Visual challenges in underwater environments significantly hinder the accuracy of vision-based localisation and the high-fidelity dense reconstruction. In this paper, we propose VISO, a robust underwater SLAM system that fuses a stereo camera, an inertial measurement unit (IMU), and a 3D sonar to achieve accurate 6-DoF localisation and enable efficient dense 3D reconstruction with high photometric fidelity. We introduce a coarse-to-fine online calibration approach for extrinsic parameters estimation between the 3D sonar and the camera. Additionally, a photometric rendering strategy is proposed for the 3D sonar point cloud to enrich the sonar map with visual information. Extensive experiments in a laboratory tank and an open lake demonstrate that VISO surpasses current state-of-the-art underwater and visual-based SLAM algorithms in terms of localisation robustness and accuracy, while also exhibiting real-time dense 3D reconstruction performance comparable to the offline dense mapping method.

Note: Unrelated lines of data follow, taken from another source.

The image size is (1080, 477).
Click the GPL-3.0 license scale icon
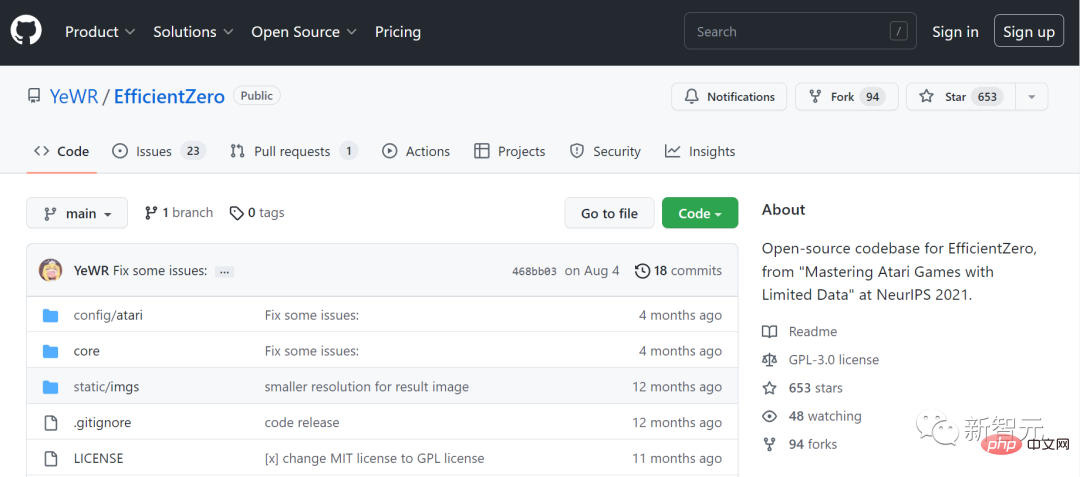tap(769, 360)
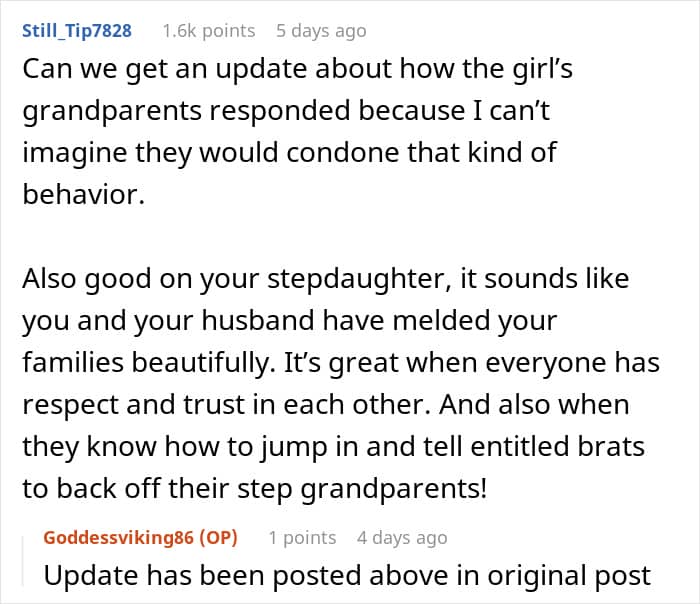Click the phrase "families beautifully."

pyautogui.click(x=149, y=362)
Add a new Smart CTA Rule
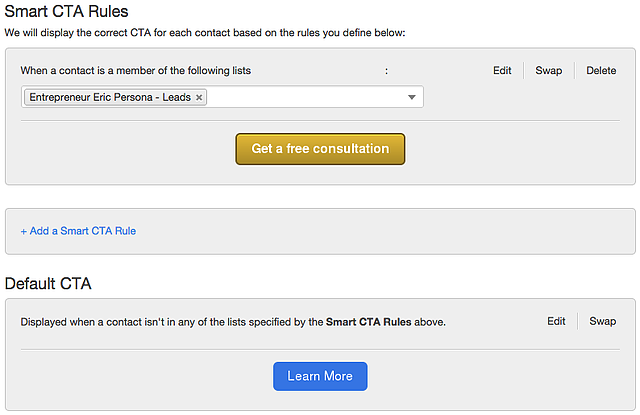Viewport: 640px width, 415px height. point(78,231)
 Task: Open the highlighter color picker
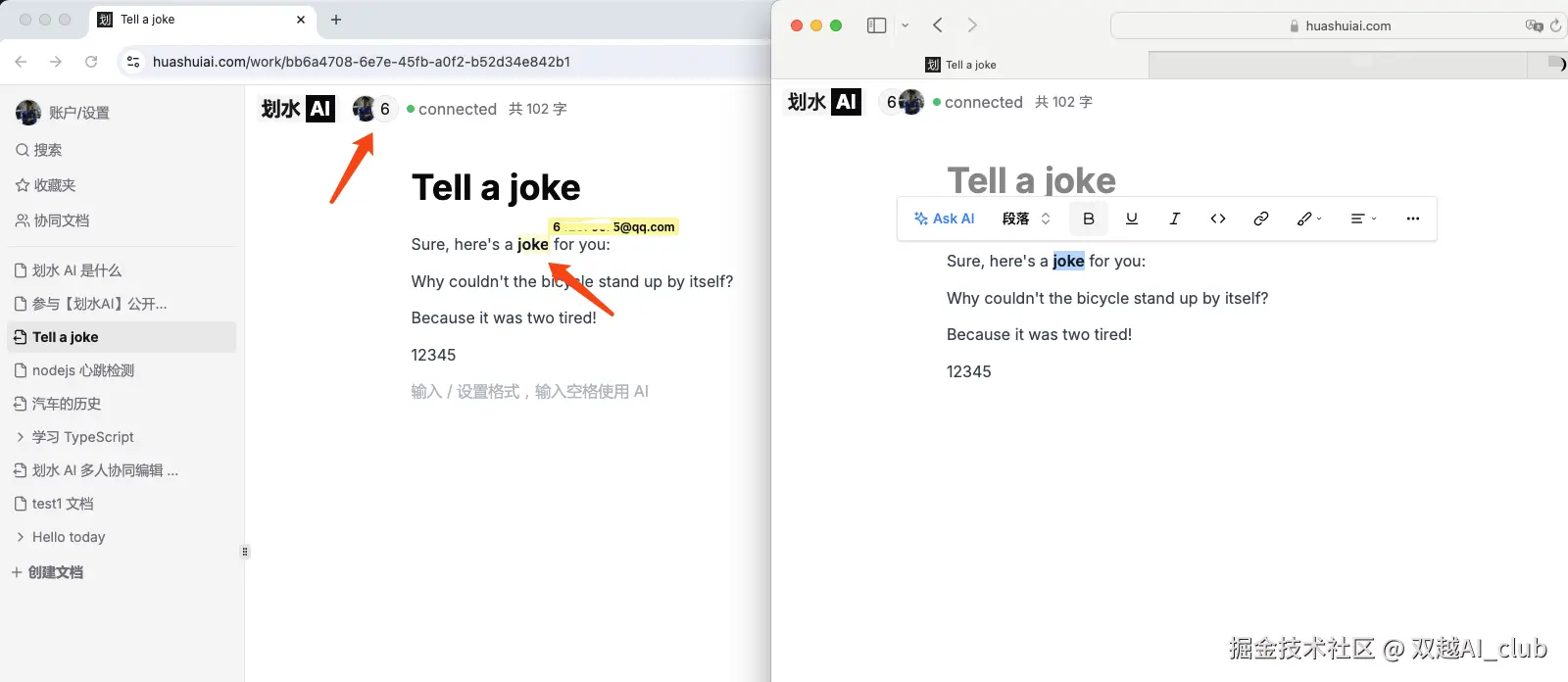[x=1308, y=219]
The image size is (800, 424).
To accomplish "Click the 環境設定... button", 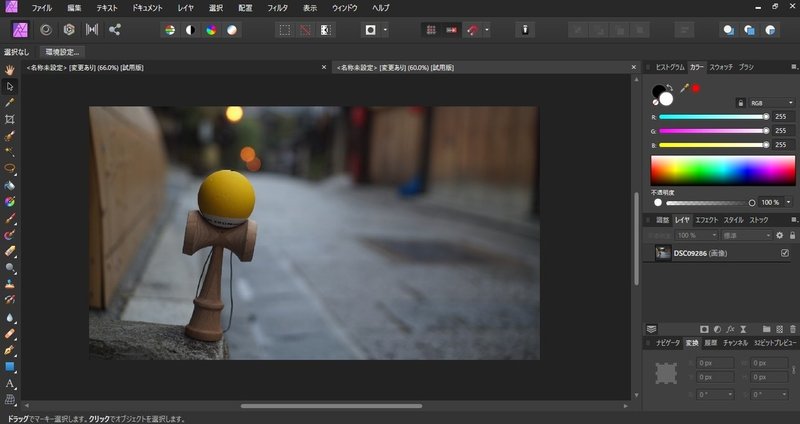I will click(62, 51).
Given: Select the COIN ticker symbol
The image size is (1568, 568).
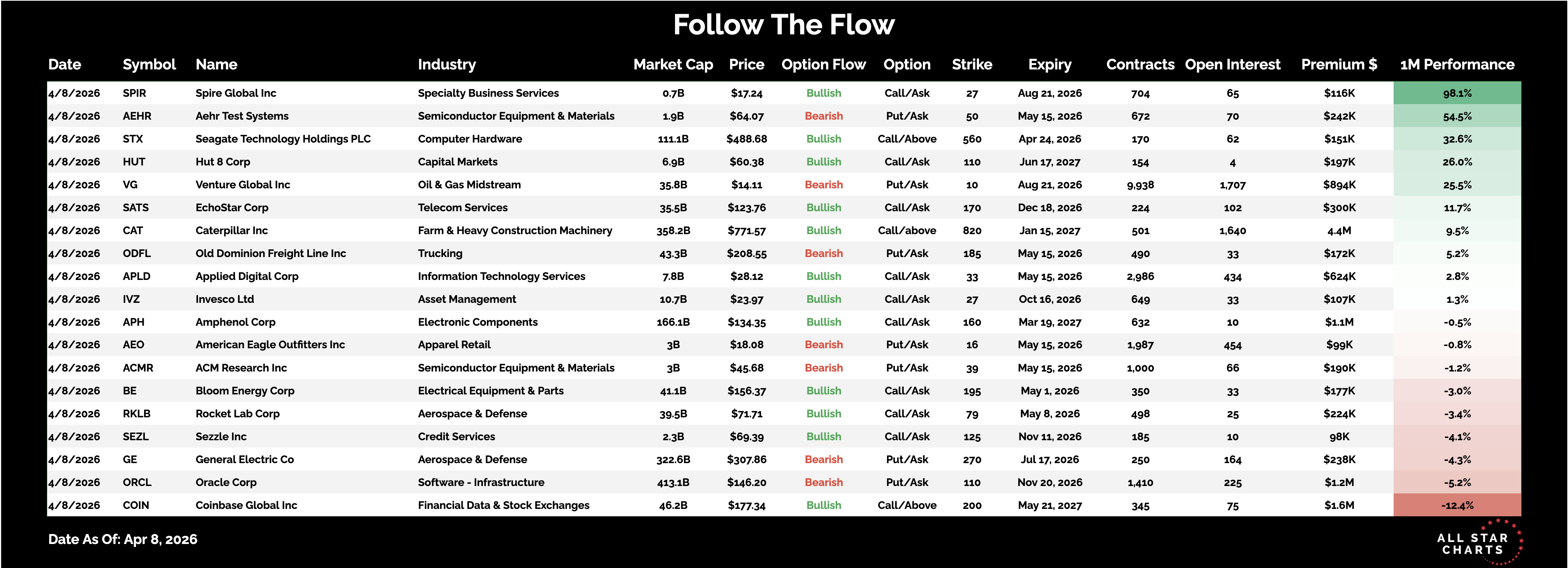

From market-ready ROVs to low-cost AUVs

Autonomous Underwater Vehicles (AUVs) are becoming increasingly important for different types of industrial applications. The generally high cost of (AUVs) restricts the access to them and therefore advances in research and technological development. However, recent advances have led to lower cost commercially available Remotely Operated Vehicles (ROVs), which present a platform that can be enhanced to enable a high degree of autonomy, similar to that of a high-end (AUV). In this article, we present how a low-cost commercial-off-the-shelf (ROV) can be used as a foundation for developing versatile and affordable (AUVs). We introduce the required hardware modifications to obtain a system capable of autonomous operations as well as the necessary software modules. Additionally, we present a set of use cases exhibiting the versatility of the developed platform for intervention and mapping tasks.

Underwater inspection and intervention dataset

This paper presents a novel dataset for the development of visual navigation and simultaneous localisation and mapping (SLAM) algorithms as well as for underwater intervention tasks. It differs from existing datasets as it contains ground truth for the vehicle's position captured by an underwater motion tracking system. The dataset contains distortion-free and rectified stereo images along with the calibration parameters of the stereo camera setup. Furthermore, the experiments were performed and recorded in a controlled environment, where current and waves could be generated allowing the dataset to cover a wide range of conditions - from calm water to waves and currents of significant strength.